I too use the things myself. The impression I get though is that it doesn't
seem to be occurring to these people that it's ok, might even be fun, to try
these techniques and see where they take you. Somebody even pointed out that
you don't find brackets in Shakespeare or Keats ..... (I would love it if
someone could prove that wrong, by the way.)
I've passed on the gist of the examples you've given, including that url,
Roger. So thanks, everybody.
Doug's second post on this subject has just come in. Dammitt, these students
are supposed to know all this! For pete's sake, the set book for the course
is the Norton Postmodern American Poetry anthology!! And even if that's been
changed, it's a Masters course they're doing -- one would have thought
they'd have had enough sheer curiosity to go exploring.

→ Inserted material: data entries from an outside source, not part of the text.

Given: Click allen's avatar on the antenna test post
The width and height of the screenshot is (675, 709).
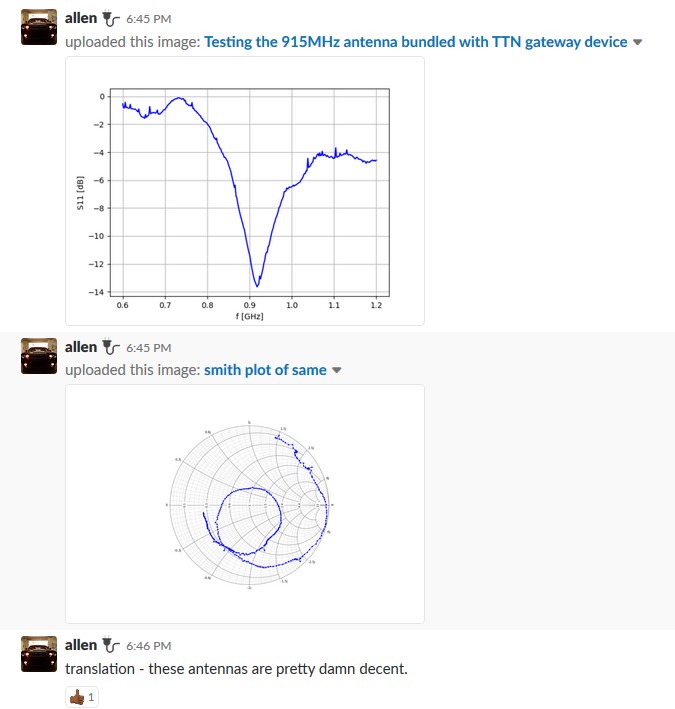Looking at the screenshot, I should 38,28.
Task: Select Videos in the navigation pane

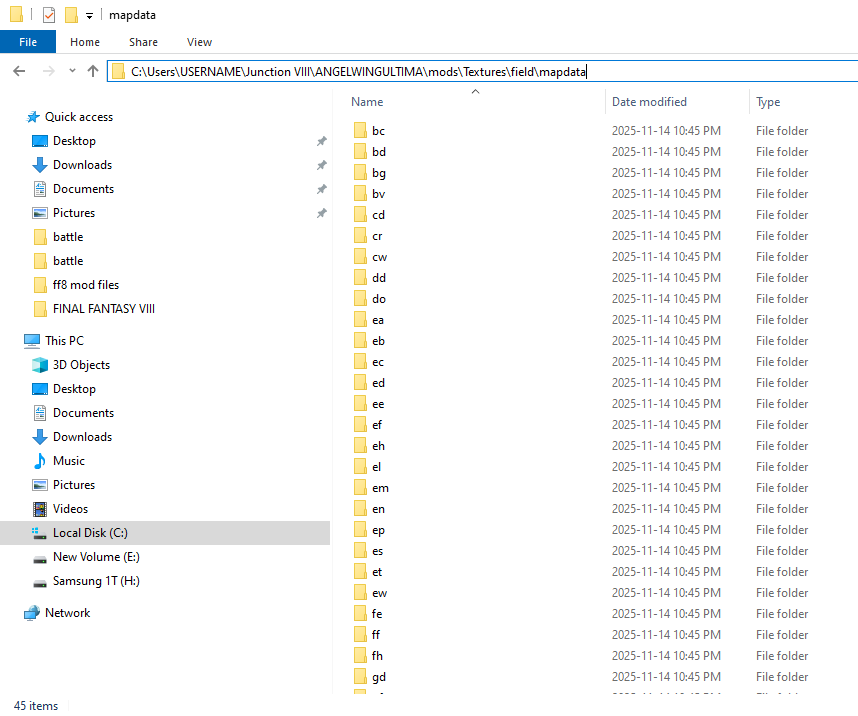Action: tap(70, 509)
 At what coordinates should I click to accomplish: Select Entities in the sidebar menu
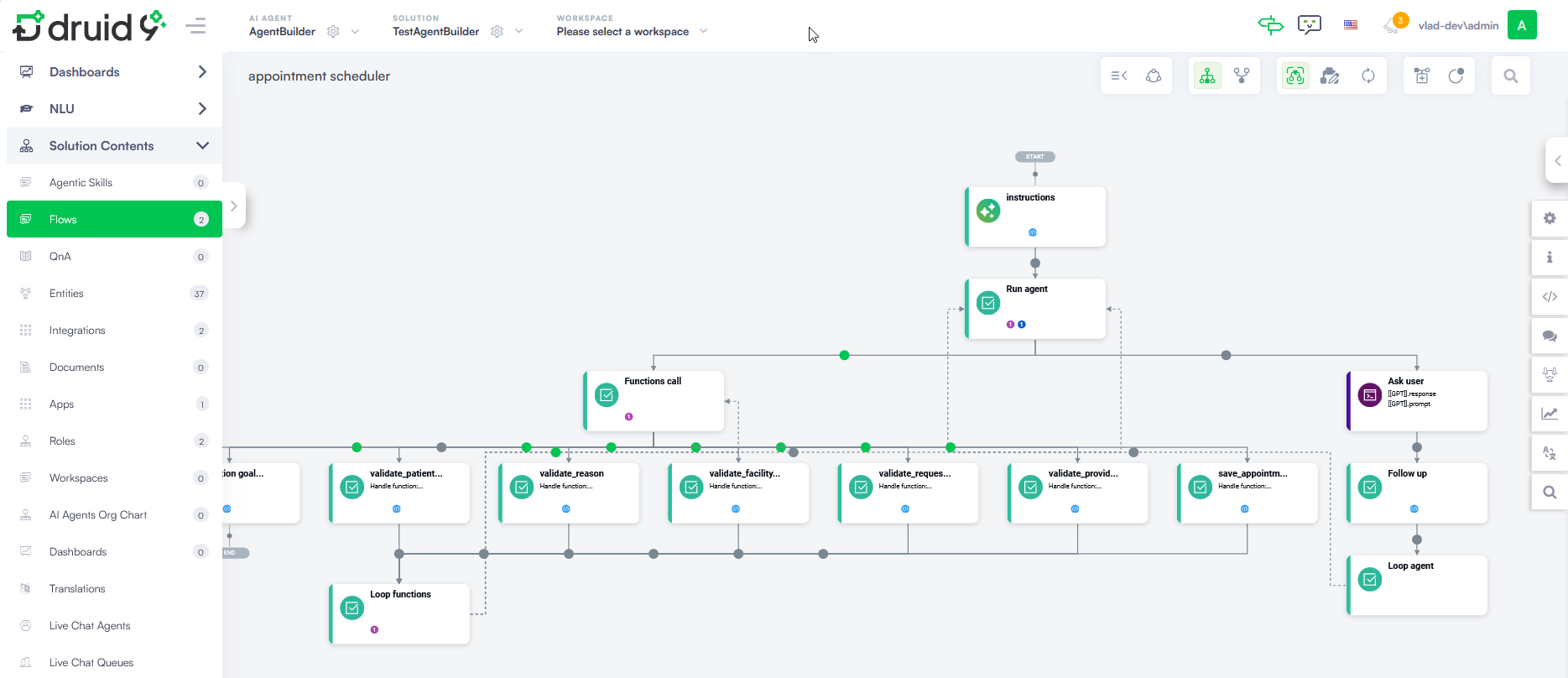click(x=66, y=294)
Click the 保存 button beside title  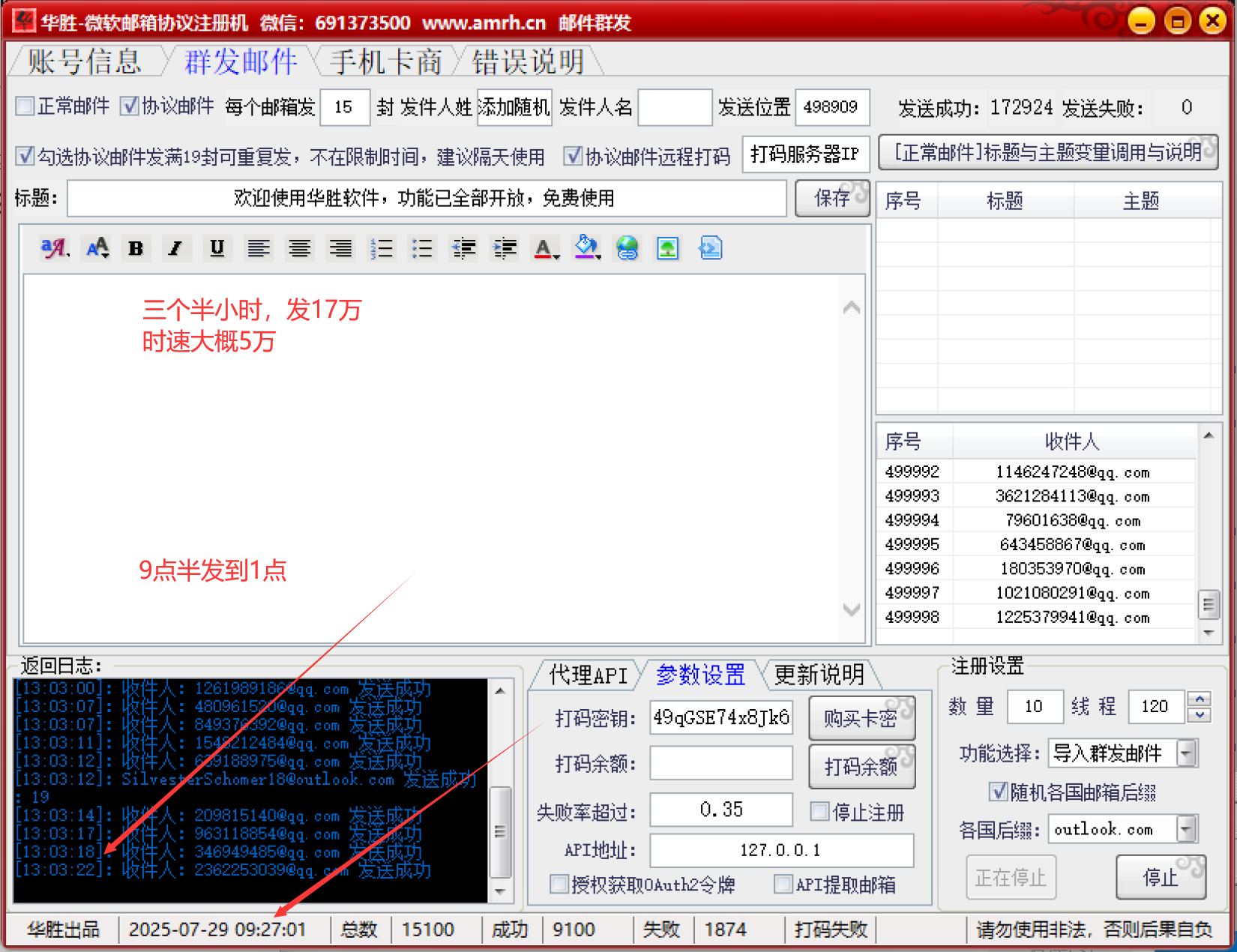(x=831, y=199)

No, to be fair, I suspect the perception is that you either write way-out
modernistic stuff *all the time*, or else standard workshop poetry. In the
latter, the use of brackets could maybe become an irritating stylisitc
quirk. I had a tutor once who objected to the use of exclamation-points; and
it could be something like that. But really, a bit of wider knowledge is
surely called for, and I have passed on these comments.
joanna
----- Original Message -----
From: "Douglas Barbour" <[log in to unmask]>
To: <[log in to unmask]>
Sent: Friday, November 10, 2006 3:35 PM
Subject: Re: Brackets in poetry
> Brackets have been there for a long time Joanna, certainly since the New
> American poetry found various uses for them, including the open kind....
>
> Sheila & I are using them a fair amount in Continuations, & I often use
> them in my own work....
>
> They can DO things....
>
> Doug
> On 10-Nov-06, at 5:38 AM, Joanna Boulter wrote:
>
>> Hi there everybody -- a friend has just told me that at a recent workshop
>> she attended it was suggested that brackets should not appear in poetry.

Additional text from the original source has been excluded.